### ФРАГМЕНТ ДОКУМЕНТА
Я пишу лишь о том, о чем я вслух не рискну,
В моем горле слова — словно дрожь по коже,
Мой язык в нерешительности ощупывает десну,
Потому что мне каждое слово, что имя Божье.

Итак, новый «миф», творимый Лиснянской, — это полнота бытия в любви («Гимн»), покаянии («В пригороде Содома») и творческом самопознании, которому посвящен последний по времени создания и логично завершающий триптих цикл «Старое зеркало» (с примечательным, учитывая обозначенную многоликость, лейтмотивом: «Больше всего я двойственности боюсь»). В отличие от обращенного к любимому «Гимна» и к миру «В пригороде Содома» — это разговор с самой собой, поэтому здесь слышнее интонации прежней Лиснянской. Хотя по барочной причудливости сложения, тонкой композиционной игре, переключению различных планов и «голосов», ритмическому разнообразию и классической ясности слога, которой не помеха и почти сюрреалистическая образность («Саламандра»), новый цикл не уступает двум предыдущим, я не буду его разбирать столь подробно, предоставив удовольствие делать свои открытия внимательному читателю, в частности, пронаблюдать стилистический диалог двух поэтесс Лиснянских.

Что же касается тематического плана, то здесь на прежнюю Лиснянскую в первую очередь указывает само название цикла, ведь «зеркало» всегда было одной из излюбленных ею тем и уже не раз становилось сквозным образом стихотворений (к примеру, «Я в зеркало гляну, бывало…», 1980; «Так печальны вокруг обстоятельства…», 1983), так что это даже было замечено в сравнительно скупой к ее творчеству критике, а именно в статье С. Рассадина, посвященной выходу большого избранного поэтессы «Из первых уст» (1996). По мнению Рассадина, сколько бы ни было зеркал у Лиснянской, они, в отличие от «множественных и множащих», «разнообразящих мир» зеркал Ахматовой, всегда суть одно зеркало, которое «не пропускает ее, как Ахматову, в зазеркалье» и в котором «бессилие собственного отражения… оборачивается мукой бессилия правды». В «Старом зеркале» Лиснянская остается верна себе: зеркало у нее по-прежнему одно, хотя у него может быть множество имен и обличий (окно, компьютер, проточная вода, черно-рябиновые глаза и т. д.), и это — прежнее в новом. Новое же в прежнем — то, что изменился угол зрения и теперь возможен образ зеркала и вовсе без смотрящего в него автора (как в стихотворении «Без меня») — чистые цвета отраженного света. Поэтесса своей фигурой может даже мешать зеркалу («Но в открытом настежь — / Перспективы нет, / Потому что застишь / Ты мне белый свет», — возмущается зеркало в своем «монологе»), и она теперь появляется там мельком, сбоку (подобно Веласкесу на его знаменитой картине): «Без меня спокойная картина / В зеркале, но лишь возникну я, — / В нем тревожно, взвинченно, пружинно, / Будто человек и есть пучина / Между дном и небом бытия». В стихотворении «Искажение» находим авторскую трактовку происшедшей перемены. Перечисление всевозможных отражающих предметов (например, «Шар из никеля, венчающий кровать, / Чтоб глядеться…»), которые подобраны хотя и не хронологически, но лично-биографически, образуя тем самым одно совокупное зеркало (точное подтверждение, если не позднейшая рефлексия на вывод Рассадина), заканчивается обращением к себе прежней: «Парафиня жесткой щеткою паркет, / Разве думала тогда я, что поэт — / Тоже нечто, отражающее свет / С допустимым искажением, где мир / Расползается…»

### РАБОЧЕЕ ЗАДАНИЕ
Выпишите дословно из отрывка о стихах Лиснянской часть текста от «Я пишу лишь» до «что имя Божье.». Приведённый ниже список к этому отрывку отношения не имеет.

### ИСХОДНЫЕ ДАННЫЕ
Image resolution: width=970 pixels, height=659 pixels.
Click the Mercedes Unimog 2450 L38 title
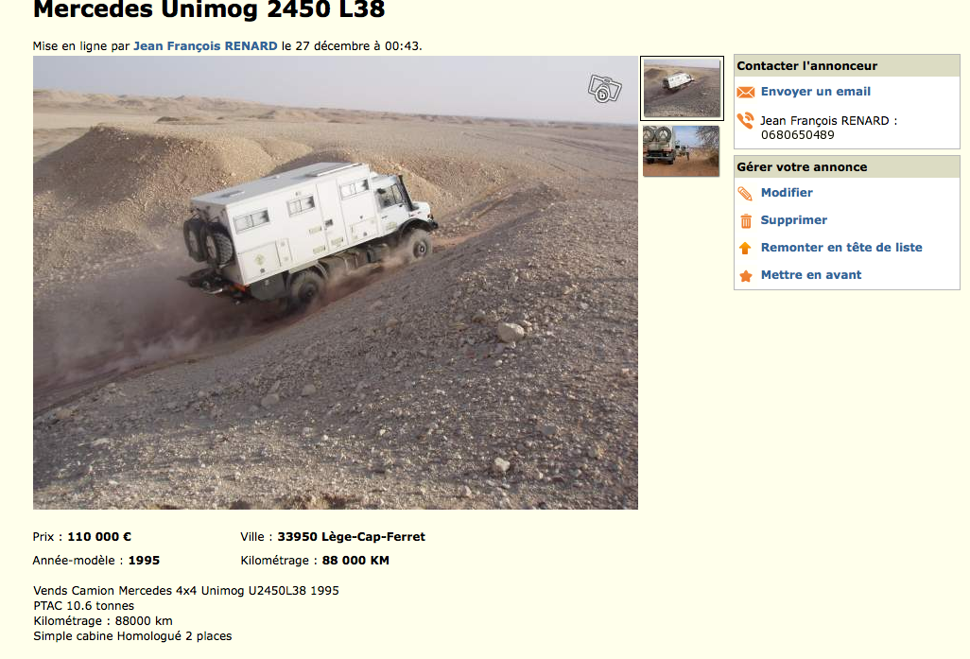(209, 9)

### ОТВЕТ НА ЗАДАНИЕ
Я пишу лишь о том, о чем я вслух не рискну,
В моем горле слова — словно дрожь по коже,
Мой язык в нерешительности ощупывает десну,
Потому что мне каждое слово, что имя Божье.